___ Records provided

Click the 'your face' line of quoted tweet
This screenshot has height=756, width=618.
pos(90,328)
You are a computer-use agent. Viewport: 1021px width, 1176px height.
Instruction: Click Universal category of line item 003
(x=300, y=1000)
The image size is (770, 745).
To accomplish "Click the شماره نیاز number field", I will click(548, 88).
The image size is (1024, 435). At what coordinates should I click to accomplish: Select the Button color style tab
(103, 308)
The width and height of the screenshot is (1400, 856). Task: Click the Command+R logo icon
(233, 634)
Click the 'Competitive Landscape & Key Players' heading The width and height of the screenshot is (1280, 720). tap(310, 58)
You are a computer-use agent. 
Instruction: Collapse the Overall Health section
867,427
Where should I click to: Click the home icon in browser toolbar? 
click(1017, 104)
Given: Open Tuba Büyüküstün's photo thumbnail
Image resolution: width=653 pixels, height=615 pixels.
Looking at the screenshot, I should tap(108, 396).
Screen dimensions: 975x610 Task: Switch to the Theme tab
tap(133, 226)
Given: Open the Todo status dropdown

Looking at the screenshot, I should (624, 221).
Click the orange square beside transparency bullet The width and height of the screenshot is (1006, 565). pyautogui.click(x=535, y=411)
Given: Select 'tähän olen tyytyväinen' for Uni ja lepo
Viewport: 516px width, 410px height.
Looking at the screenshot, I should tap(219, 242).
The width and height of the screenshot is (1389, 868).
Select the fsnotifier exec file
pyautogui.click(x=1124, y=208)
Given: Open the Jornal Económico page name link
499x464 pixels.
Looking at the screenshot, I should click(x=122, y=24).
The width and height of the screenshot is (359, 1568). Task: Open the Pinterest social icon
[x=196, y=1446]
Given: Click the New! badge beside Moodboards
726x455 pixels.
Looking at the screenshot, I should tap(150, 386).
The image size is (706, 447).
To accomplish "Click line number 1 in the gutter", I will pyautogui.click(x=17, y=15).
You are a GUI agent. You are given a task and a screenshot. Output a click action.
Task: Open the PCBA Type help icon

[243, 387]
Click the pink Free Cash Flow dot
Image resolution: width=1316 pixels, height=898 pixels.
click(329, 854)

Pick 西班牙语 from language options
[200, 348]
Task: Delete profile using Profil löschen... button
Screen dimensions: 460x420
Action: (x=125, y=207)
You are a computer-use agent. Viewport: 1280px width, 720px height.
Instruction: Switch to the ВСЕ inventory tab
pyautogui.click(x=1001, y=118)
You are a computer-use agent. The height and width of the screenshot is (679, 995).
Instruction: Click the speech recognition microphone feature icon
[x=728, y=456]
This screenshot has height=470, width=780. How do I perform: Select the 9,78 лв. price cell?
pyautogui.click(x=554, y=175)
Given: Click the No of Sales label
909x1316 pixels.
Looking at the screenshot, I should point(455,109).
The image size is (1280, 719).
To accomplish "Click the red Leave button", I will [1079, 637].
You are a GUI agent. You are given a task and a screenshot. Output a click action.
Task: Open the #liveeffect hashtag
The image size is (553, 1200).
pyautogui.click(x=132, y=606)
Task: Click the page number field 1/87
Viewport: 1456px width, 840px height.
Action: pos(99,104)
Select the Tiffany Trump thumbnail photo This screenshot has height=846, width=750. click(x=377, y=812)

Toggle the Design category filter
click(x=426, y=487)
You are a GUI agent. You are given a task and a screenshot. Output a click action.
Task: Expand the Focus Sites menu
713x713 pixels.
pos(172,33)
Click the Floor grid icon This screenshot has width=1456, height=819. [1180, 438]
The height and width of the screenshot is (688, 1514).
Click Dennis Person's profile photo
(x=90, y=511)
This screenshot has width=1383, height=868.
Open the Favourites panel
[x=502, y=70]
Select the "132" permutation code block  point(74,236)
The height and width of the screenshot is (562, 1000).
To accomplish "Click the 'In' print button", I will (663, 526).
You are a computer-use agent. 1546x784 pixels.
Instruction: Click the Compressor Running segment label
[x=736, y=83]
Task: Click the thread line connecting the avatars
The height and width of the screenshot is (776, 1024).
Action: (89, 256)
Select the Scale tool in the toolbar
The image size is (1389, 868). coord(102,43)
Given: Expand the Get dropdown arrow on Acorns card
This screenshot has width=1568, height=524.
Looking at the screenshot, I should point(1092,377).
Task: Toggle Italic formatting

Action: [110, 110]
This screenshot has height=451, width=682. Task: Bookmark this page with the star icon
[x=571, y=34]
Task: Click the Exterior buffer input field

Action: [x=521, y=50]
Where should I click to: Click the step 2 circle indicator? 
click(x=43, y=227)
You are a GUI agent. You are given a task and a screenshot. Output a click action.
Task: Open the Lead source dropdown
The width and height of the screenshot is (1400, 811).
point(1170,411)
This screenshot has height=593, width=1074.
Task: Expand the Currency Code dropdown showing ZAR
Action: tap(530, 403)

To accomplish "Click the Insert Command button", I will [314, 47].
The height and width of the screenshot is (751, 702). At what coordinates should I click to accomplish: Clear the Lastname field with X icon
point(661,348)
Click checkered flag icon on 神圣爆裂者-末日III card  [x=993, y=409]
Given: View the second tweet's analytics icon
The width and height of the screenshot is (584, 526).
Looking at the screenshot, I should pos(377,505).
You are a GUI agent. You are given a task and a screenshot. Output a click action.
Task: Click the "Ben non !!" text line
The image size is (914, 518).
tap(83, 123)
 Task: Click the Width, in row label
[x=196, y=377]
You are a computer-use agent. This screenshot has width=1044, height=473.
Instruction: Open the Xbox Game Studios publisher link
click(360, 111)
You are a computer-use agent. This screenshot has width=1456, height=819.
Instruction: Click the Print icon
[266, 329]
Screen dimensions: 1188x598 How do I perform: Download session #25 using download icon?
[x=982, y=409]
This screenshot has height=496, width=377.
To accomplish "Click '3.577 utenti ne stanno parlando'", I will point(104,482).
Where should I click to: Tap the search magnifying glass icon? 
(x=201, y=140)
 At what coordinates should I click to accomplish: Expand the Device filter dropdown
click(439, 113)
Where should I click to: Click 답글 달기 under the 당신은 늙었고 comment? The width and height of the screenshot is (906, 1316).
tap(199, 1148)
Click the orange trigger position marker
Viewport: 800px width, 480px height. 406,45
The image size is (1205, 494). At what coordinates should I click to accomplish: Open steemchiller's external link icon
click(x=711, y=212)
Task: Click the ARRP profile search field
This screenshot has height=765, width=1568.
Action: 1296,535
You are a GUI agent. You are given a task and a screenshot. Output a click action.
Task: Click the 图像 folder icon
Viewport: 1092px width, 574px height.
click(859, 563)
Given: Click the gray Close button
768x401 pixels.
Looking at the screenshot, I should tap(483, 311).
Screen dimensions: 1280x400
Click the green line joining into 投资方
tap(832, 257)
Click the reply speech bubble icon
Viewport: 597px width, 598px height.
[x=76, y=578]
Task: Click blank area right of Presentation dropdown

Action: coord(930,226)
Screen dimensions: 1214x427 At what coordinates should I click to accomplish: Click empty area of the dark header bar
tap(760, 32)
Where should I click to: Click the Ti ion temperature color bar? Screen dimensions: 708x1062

______

● What is needed: Render every line of the records above as a Markdown table with two columns, Row and Line, numbering the lines in order and omitting any blank lines.

● Answer to this task:
| Row | Line |
|---|---|
| 1 | Click the 'your face' line of quoted tweet |
| 2 | This screenshot has height=756, width=618. |
| 3 | pos(90,328) |
| 4 | You are a computer-use agent. Viewport: 1021px width, 1176px height. |
| 5 | Instruction: Click Universal category of line item 003 |
| 6 | (x=300, y=1000) |
| 7 | The image size is (770, 745). |
| 8 | To accomplish "Click the شماره نیاز number field", I will click(548, 88). |
| 9 | The image size is (1024, 435). At what coordinates should I click to accomplish: Select the Button color style tab |
| 10 | (103, 308) |
| 11 | The width and height of the screenshot is (1400, 856). Task: Click the Command+R logo icon |
| 12 | (233, 634) |
| 13 | Click the 'Competitive Landscape & Key Players' heading The width and height of the screenshot is (1280, 720). tap(310, 58) |
| 14 | You are a computer-use agent.  |
| 15 | Instruction: Collapse the Overall Health section |
| 16 | 867,427 |
| 17 | Where should I click to: Click the home icon in browser toolbar?  |
| 18 | click(1017, 104) |
| 19 | Given: Open Tuba Büyüküstün's photo thumbnail |
| 20 | Image resolution: width=653 pixels, height=615 pixels. |
| 21 | Looking at the screenshot, I should tap(108, 396). |
| 22 | Screen dimensions: 975x610 Task: Switch to the Theme tab |
| 23 | tap(133, 226) |
| 24 | Given: Open the Todo status dropdown |
| 25 | Looking at the screenshot, I should (624, 221). |
| 26 | Click the orange square beside transparency bullet The width and height of the screenshot is (1006, 565). pyautogui.click(x=535, y=411) |
| 27 | Given: Select 'tähän olen tyytyväinen' for Uni ja lepo |
| 28 | Viewport: 516px width, 410px height. |
| 29 | Looking at the screenshot, I should tap(219, 242). |
| 30 | The width and height of the screenshot is (1389, 868). |
| 31 | Select the fsnotifier exec file |
| 32 | pyautogui.click(x=1124, y=208) |
| 33 | Given: Open the Jornal Económico page name link |
| 34 | 499x464 pixels. |
| 35 | Looking at the screenshot, I should click(x=122, y=24). |
| 36 | The width and height of the screenshot is (359, 1568). Task: Open the Pinterest social icon |
| 37 | [x=196, y=1446] |
| 38 | Given: Click the New! badge beside Moodboards |
| 39 | 726x455 pixels. |
| 40 | Looking at the screenshot, I should tap(150, 386). |
| 41 | The image size is (706, 447). |
| 42 | To accomplish "Click line number 1 in the gutter", I will pyautogui.click(x=17, y=15). |
| 43 | You are a GUI agent. You are given a task and a screenshot. Output a click action. |
| 44 | Task: Open the PCBA Type help icon |
| 45 | [243, 387] |
| 46 | Click the pink Free Cash Flow dot |
| 47 | Image resolution: width=1316 pixels, height=898 pixels. |
| 48 | click(329, 854) |
| 49 | Pick 西班牙语 from language options |
| 50 | [200, 348] |
| 51 | Task: Delete profile using Profil löschen... button |
| 52 | Screen dimensions: 460x420 |
| 53 | Action: (x=125, y=207) |
| 54 | You are a computer-use agent. Viewport: 1280px width, 720px height. |
| 55 | Instruction: Switch to the ВСЕ inventory tab |
| 56 | pyautogui.click(x=1001, y=118) |
| 57 | You are a computer-use agent. The height and width of the screenshot is (679, 995). |
| 58 | Instruction: Click the speech recognition microphone feature icon |
| 59 | [x=728, y=456] |
| 60 | This screenshot has height=470, width=780. How do I perform: Select the 9,78 лв. price cell? |
| 61 | pyautogui.click(x=554, y=175) |
| 62 | Given: Click the No of Sales label |
| 63 | 909x1316 pixels. |
| 64 | Looking at the screenshot, I should point(455,109). |
| 65 | The image size is (1280, 719). |
| 66 | To accomplish "Click the red Leave button", I will [1079, 637]. |
| 67 | You are a GUI agent. You are given a task and a screenshot. Output a click action. |
| 68 | Task: Open the #liveeffect hashtag |
| 69 | The image size is (553, 1200). |
| 70 | pyautogui.click(x=132, y=606) |
| 71 | Task: Click the page number field 1/87 |
| 72 | Viewport: 1456px width, 840px height. |
| 73 | Action: pos(99,104) |
| 74 | Select the Tiffany Trump thumbnail photo This screenshot has height=846, width=750. click(x=377, y=812) |
| 75 | Toggle the Design category filter |
| 76 | click(x=426, y=487) |
| 77 | You are a GUI agent. You are given a task and a screenshot. Output a click action. |
| 78 | Task: Expand the Focus Sites menu |
| 79 | 713x713 pixels. |
| 80 | pos(172,33) |
| 81 | Click the Floor grid icon This screenshot has width=1456, height=819. [1180, 438] |
| 82 | The height and width of the screenshot is (688, 1514). |
| 83 | Click Dennis Person's profile photo |
| 84 | (x=90, y=511) |
| 85 | This screenshot has width=1383, height=868. |
| 86 | Open the Favourites panel |
| 87 | [x=502, y=70] |
| 88 | Select the "132" permutation code block  point(74,236) |
| 89 | The height and width of the screenshot is (562, 1000). |
| 90 | To accomplish "Click the 'In' print button", I will (663, 526). |
| 91 | You are a computer-use agent. 1546x784 pixels. |
| 92 | Instruction: Click the Compressor Running segment label |
| 93 | [x=736, y=83] |
| 94 | Task: Click the thread line connecting the avatars |
| 95 | The height and width of the screenshot is (776, 1024). |
| 96 | Action: (89, 256) |
| 97 | Select the Scale tool in the toolbar |
| 98 | The image size is (1389, 868). coord(102,43) |
| 99 | Given: Expand the Get dropdown arrow on Acorns card |
| 100 | This screenshot has width=1568, height=524. |
| 101 | Looking at the screenshot, I should point(1092,377). |
| 102 | Task: Toggle Italic formatting |
| 103 | Action: [110, 110] |
| 104 | This screenshot has height=451, width=682. Task: Bookmark this page with the star icon |
| 105 | [x=571, y=34] |
| 106 | Task: Click the Exterior buffer input field |
| 107 | Action: [x=521, y=50] |
| 108 | Where should I click to: Click the step 2 circle indicator?  |
| 109 | click(x=43, y=227) |
| 110 | You are a GUI agent. You are given a task and a screenshot. Output a click action. |
| 111 | Task: Open the Lead source dropdown |
| 112 | The width and height of the screenshot is (1400, 811). |
| 113 | point(1170,411) |
| 114 | This screenshot has height=593, width=1074. |
| 115 | Task: Expand the Currency Code dropdown showing ZAR |
| 116 | Action: tap(530, 403) |
| 117 | To accomplish "Click the Insert Command button", I will [314, 47]. |
| 118 | The height and width of the screenshot is (751, 702). At what coordinates should I click to accomplish: Clear the Lastname field with X icon |
| 119 | point(661,348) |
| 120 | Click checkered flag icon on 神圣爆裂者-末日III card  [x=993, y=409] |
| 121 | Given: View the second tweet's analytics icon |
| 122 | The width and height of the screenshot is (584, 526). |
| 123 | Looking at the screenshot, I should pos(377,505). |
| 124 | You are a GUI agent. You are given a task and a screenshot. Output a click action. |
| 125 | Task: Click the "Ben non !!" text line |
| 126 | The image size is (914, 518). |
| 127 | tap(83, 123) |
| 128 |  Task: Click the Width, in row label |
| 129 | [x=196, y=377] |
| 130 | You are a computer-use agent. This screenshot has width=1044, height=473. |
| 131 | Instruction: Open the Xbox Game Studios publisher link |
| 132 | click(360, 111) |
| 133 | You are a computer-use agent. This screenshot has width=1456, height=819. |
| 134 | Instruction: Click the Print icon |
| 135 | [266, 329] |
| 136 | Screen dimensions: 1188x598 How do I perform: Download session #25 using download icon? |
| 137 | [x=982, y=409] |
| 138 | This screenshot has height=496, width=377. |
| 139 | To accomplish "Click '3.577 utenti ne stanno parlando'", I will point(104,482). |
| 140 | Where should I click to: Tap the search magnifying glass icon?  |
| 141 | (x=201, y=140) |
| 142 |  At what coordinates should I click to accomplish: Expand the Device filter dropdown |
| 143 | click(439, 113) |
| 144 | Where should I click to: Click 답글 달기 under the 당신은 늙었고 comment? The width and height of the screenshot is (906, 1316). |
| 145 | tap(199, 1148) |
| 146 | Click the orange trigger position marker |
| 147 | Viewport: 800px width, 480px height. 406,45 |
| 148 | The image size is (1205, 494). At what coordinates should I click to accomplish: Open steemchiller's external link icon |
| 149 | click(x=711, y=212) |
| 150 | Task: Click the ARRP profile search field |
| 151 | This screenshot has height=765, width=1568. |
| 152 | Action: 1296,535 |
| 153 | You are a GUI agent. You are given a task and a screenshot. Output a click action. |
| 154 | Task: Click the 图像 folder icon |
| 155 | Viewport: 1092px width, 574px height. |
| 156 | click(859, 563) |
| 157 | Given: Click the gray Close button |
| 158 | 768x401 pixels. |
| 159 | Looking at the screenshot, I should tap(483, 311). |
| 160 | Screen dimensions: 1280x400 |
| 161 | Click the green line joining into 投资方 |
| 162 | tap(832, 257) |
| 163 | Click the reply speech bubble icon |
| 164 | Viewport: 597px width, 598px height. |
| 165 | [x=76, y=578] |
| 166 | Task: Click blank area right of Presentation dropdown |
| 167 | Action: coord(930,226) |
| 168 | Screen dimensions: 1214x427 At what coordinates should I click to accomplish: Click empty area of the dark header bar |
| 169 | tap(760, 32) |
| 170 | Where should I click to: Click the Ti ion temperature color bar? Screen dimensions: 708x1062 |